La couleuvre enterrée

Voici la suite des aventures de la tasse de porcelaine !

Un poème inspiré par Lautréamont et ses Chants de Maldoror.

L’odeur des feuilles sèches se disperse
Fossilise l’appartement en un lieu au parquet craquant
Débute une bulle emplie de ses souvenirs
depuis trente ans dans un cadre sous verre.
Le buis jauni s’élève de la croix de bois d’olivier
tandis que les pingouins de cristal regardent obstinément vers le nord
depuis trente ans le temps y est emprisonné.

La scène change.
Un lieu sombre aux colonnades d’encens
Si la lampe d’argent se balance toujours c’est sans doute que Maldoror a disparu
Au creux des rêves humains chargés de vases.

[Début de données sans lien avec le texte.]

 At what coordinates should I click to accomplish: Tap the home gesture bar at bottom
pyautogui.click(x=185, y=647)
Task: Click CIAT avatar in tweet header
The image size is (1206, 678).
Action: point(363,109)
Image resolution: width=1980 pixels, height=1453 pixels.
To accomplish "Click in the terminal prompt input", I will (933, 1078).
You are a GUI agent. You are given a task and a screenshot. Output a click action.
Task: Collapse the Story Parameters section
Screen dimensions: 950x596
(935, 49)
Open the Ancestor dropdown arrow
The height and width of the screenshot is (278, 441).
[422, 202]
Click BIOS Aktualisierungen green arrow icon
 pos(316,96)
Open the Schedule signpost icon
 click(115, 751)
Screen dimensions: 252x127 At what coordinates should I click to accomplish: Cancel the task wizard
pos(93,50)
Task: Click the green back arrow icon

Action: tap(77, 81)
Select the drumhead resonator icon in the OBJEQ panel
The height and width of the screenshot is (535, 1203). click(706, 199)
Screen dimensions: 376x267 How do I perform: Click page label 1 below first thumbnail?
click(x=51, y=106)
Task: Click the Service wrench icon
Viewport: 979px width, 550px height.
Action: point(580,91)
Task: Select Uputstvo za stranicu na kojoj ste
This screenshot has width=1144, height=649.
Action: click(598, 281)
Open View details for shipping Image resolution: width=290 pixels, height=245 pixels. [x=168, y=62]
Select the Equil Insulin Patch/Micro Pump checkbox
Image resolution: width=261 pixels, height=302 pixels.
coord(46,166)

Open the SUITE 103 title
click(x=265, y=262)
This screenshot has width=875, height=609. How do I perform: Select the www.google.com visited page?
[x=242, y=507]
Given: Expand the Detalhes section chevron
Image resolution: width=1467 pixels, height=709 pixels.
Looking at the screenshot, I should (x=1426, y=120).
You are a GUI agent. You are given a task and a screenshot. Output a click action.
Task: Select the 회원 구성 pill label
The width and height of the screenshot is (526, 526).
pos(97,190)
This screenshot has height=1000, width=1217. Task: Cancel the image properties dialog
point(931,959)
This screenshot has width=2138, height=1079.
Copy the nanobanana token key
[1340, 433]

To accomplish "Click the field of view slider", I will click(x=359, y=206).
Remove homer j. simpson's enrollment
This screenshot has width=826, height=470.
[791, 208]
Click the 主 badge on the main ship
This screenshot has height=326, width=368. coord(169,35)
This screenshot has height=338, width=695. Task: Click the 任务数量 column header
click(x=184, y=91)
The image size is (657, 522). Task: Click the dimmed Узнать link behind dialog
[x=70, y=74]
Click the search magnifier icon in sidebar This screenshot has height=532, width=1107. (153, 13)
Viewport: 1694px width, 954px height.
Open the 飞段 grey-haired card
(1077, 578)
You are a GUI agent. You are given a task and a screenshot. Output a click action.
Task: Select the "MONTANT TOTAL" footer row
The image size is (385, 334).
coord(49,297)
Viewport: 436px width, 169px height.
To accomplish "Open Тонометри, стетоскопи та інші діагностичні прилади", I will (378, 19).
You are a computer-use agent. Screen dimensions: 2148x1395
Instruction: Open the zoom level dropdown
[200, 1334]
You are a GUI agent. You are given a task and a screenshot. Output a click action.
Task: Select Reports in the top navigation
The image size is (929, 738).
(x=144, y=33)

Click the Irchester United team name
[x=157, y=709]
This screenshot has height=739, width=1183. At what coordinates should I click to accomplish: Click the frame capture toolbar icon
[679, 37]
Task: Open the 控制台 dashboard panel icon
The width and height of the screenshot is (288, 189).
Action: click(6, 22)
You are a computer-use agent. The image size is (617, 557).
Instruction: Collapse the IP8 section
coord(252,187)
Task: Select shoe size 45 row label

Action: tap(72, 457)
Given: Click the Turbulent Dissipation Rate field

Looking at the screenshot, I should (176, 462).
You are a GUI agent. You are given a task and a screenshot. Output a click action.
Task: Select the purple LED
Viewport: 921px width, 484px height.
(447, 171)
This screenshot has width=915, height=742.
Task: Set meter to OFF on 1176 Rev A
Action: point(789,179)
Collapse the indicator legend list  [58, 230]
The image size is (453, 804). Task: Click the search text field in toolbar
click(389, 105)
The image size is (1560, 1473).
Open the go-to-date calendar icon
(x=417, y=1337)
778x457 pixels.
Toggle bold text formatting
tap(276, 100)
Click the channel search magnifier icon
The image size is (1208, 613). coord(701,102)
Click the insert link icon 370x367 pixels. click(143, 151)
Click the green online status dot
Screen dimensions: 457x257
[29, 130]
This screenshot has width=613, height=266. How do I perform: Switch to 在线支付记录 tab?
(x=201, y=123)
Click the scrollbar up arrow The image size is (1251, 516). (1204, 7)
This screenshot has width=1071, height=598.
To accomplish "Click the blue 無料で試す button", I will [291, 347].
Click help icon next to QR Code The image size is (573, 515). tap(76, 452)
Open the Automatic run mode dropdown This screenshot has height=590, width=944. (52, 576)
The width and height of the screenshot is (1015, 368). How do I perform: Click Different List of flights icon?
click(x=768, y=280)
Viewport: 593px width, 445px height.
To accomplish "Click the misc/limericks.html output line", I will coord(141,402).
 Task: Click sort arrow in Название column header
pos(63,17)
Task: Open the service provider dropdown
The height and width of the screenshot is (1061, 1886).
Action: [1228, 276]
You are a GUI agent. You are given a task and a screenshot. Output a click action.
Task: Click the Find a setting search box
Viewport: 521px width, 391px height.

À présent une tasse de porcelaine.
L’encre qui la remplissait s’est asséchée
Plumes d’acier virevoltantes et rouillées
L’oubli mieux encore que le vent immerge les liserés bleus.

L’eau bouillante recouvre les feuilles odorantes
Mélange de menthe de cendre et de cinéraire

Les parfums secs et humides se jaugent du regard
Yeux jaunes yeux mauve
Tournent méfiants hydres pareilles
Soleil poussiéreux contre eau malsaine
Les mots inquiets se dressent hirsutes
C’est la fin
Tout s’échappe des livres
Guerre civile entre les jets de lait caillé

La fenêtre s’est ouverte sur une rue dévastée.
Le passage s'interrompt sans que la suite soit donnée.